Bei den anschließenden Wahlen konnte Benazir wieder die Oberhand gewinnen. Sie schaffte es sogar, dass Farooq Leghari zum Präsidenten gewählt wurde, der aus Bhuttos PPP stammte. Doch noch weniger als zuvor bot Benazir Bhutto der Korruption Einhalt. Ihr Ehemann Asif A. Zardari wurde als Kopf des Investitions-Ministerium im ganzen Land als "Mr. Zehn-Prozent" bekannt. Es hieß, er lasse von jeder Transaktion zehn Prozent in die eigenen Taschen fließen.

Dazu ging Benazir selbst gegen die eigene Familie vor: 1993 ließ sie ihren Bruder Murtaza Bhutto verhaften, da er ein Kritiker ihres Mannes Zardari war. Dann stürzte Benazir ihre Mutter als Vorsitzende der PPP und setzte stattdessen sich als Parteichefin auf Lebenszeit ein.

Doch ihr Bruder war zu populär, so dass sie ihn 1994 wieder freilassen musste. Er beschuldigte den Ehemann von Benazir weiter der Korruption und forderte von seiner Schwester interne Parteiwahlen. Im September 1996 wurde Murtaza Bhutto ermordet - bis heute halten viele den Ehemann von Benazir als den Drahtzieher des Anschlags.

Da überrascht es nicht, dass es die Idee von Benazir war, die Taliban in Afghanistan für die Zwecke Pakistans zu instrumentalisieren.
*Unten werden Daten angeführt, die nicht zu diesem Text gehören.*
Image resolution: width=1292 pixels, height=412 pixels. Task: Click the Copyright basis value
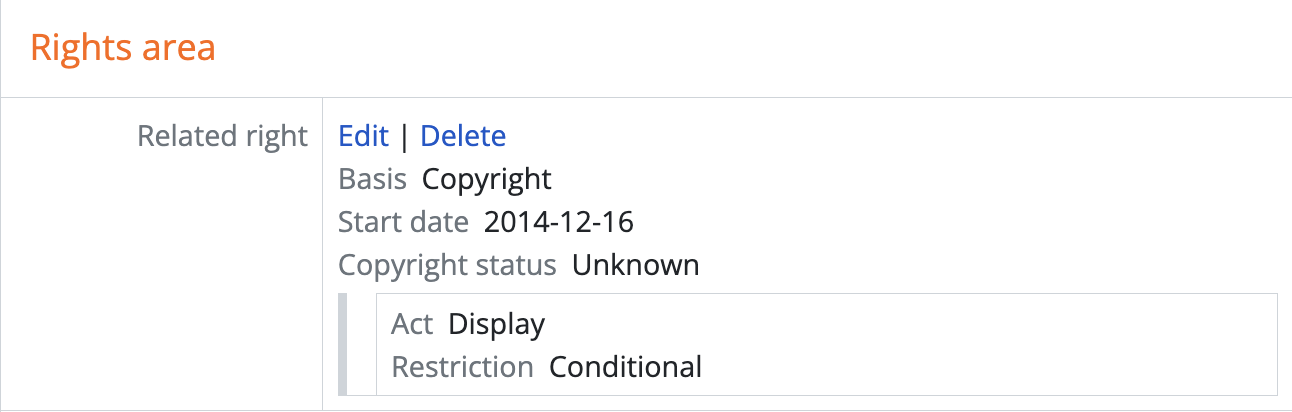pos(486,179)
Der autoritäre Führungsstil von Benazir zerstörte selbst das Verhältnis zum PPP-treuen Präsidenten Lagharie. Zwei Wochen nach dem Mord an Benazirs Bruder wurde Bhutto von Lagharie wegen Korruptionsvorwürfen entlassen. Die Neuwahlen gewann Sharif - nur noch 35 Prozent der registrierten Wähler gingen zur Wahl. Zardari wurde wegen Korruption zu Gefängnis verurteilt.
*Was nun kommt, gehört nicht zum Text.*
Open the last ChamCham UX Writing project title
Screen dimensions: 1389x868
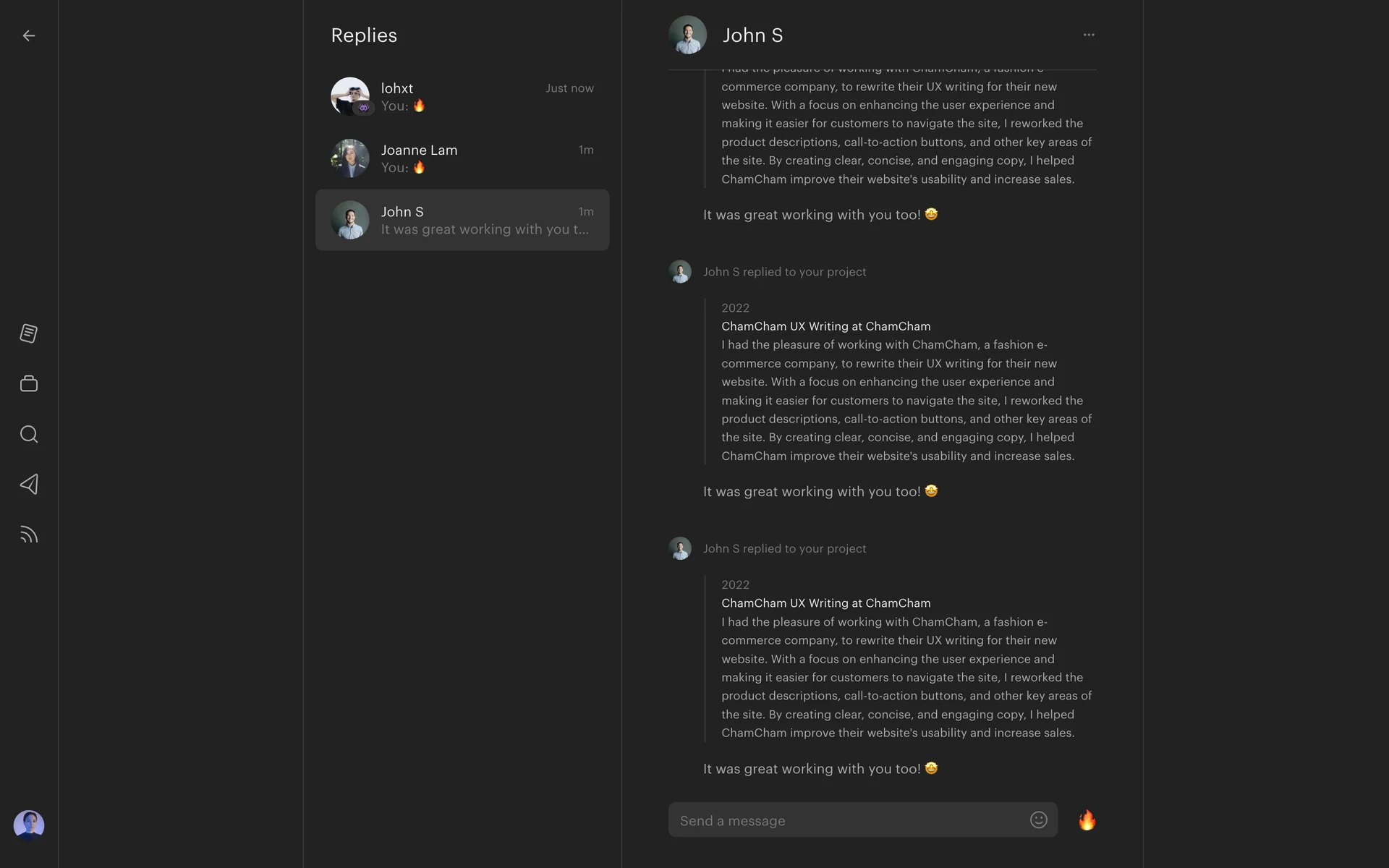(x=825, y=603)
Die vielen enttäuschten PPP-Wähler verhalfen Sharif im Parlament zu einer Zweidrittel-Mehrheit (mit Koalitionspartnern), so dass er die Macht des Präsidenten per Gesetz beschränken konnte. Doch die Machtfülle nutzte Sharif vor allem dazu, die politische Opposition klein zu halten und sogar den Einfluss des Supreme Court zu beschneiden. Nur die Senatoren verhinderten, dass Sharif auch noch das Scharia-Recht verschärfte. Dazu ging er gegen kritische Medien vor.

Im Jahr 1999 wurde Sharif durch einen Putsch durch General Musharraf aus dem Amt gejagt. Zwei Jahre später tauchten die USA wieder in Pakistan auf, sie brauchten ein basecamp für Afghanistan.
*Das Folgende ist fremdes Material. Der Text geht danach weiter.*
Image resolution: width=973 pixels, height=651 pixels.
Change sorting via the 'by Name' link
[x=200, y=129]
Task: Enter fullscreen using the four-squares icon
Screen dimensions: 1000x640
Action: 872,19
Im Mai 2006 vergaßen Sharif und Benazir kurz ihre Feindseligkeiten und verbündeten sich gegen Musharraf. Trotzdem ließ sich Benazir durch Vermittlung der USA zu einer Machteilung mit Musharraf ein: Doch die Ermordung von Benazir am 27. Dezember 2007 setzte dem ein Ende. Benazir war eine mutige Frau - mit Demokratie konnte sie jedoch nichts anfangen.

Die fünf korruptesten Jahre des Landes

Ihr Witwer Zardari gewann mit der PPP die Parlamentswahlen. Es folgten die wohl fünf korruptesten Jahre des Landes, auch die Opposition hielt die Hand auf: Doch die PPP stand als erste gewählte Regierung die volle 5-jährige Amtsperiode durch. Dafür ging sie auch eine Koalition mit der PML (Q) ein, die vom Militär finanziert wurde und in der Ex-Diktator Musharraf die Fäden zog.

Sharif nutzte den Haqqani-Memo-Scandal um die PPP-Regierung anzugreifen, auch wenn er damit der Armee in die Hände spielte. Er wurde dann der nächste Premierminister. Sein Bruder regierte weiter den Punjab. Der eine wurde/war Milliardär der andere vielfacher Millionär - eine politische Familienpartei hatten sie schon lange.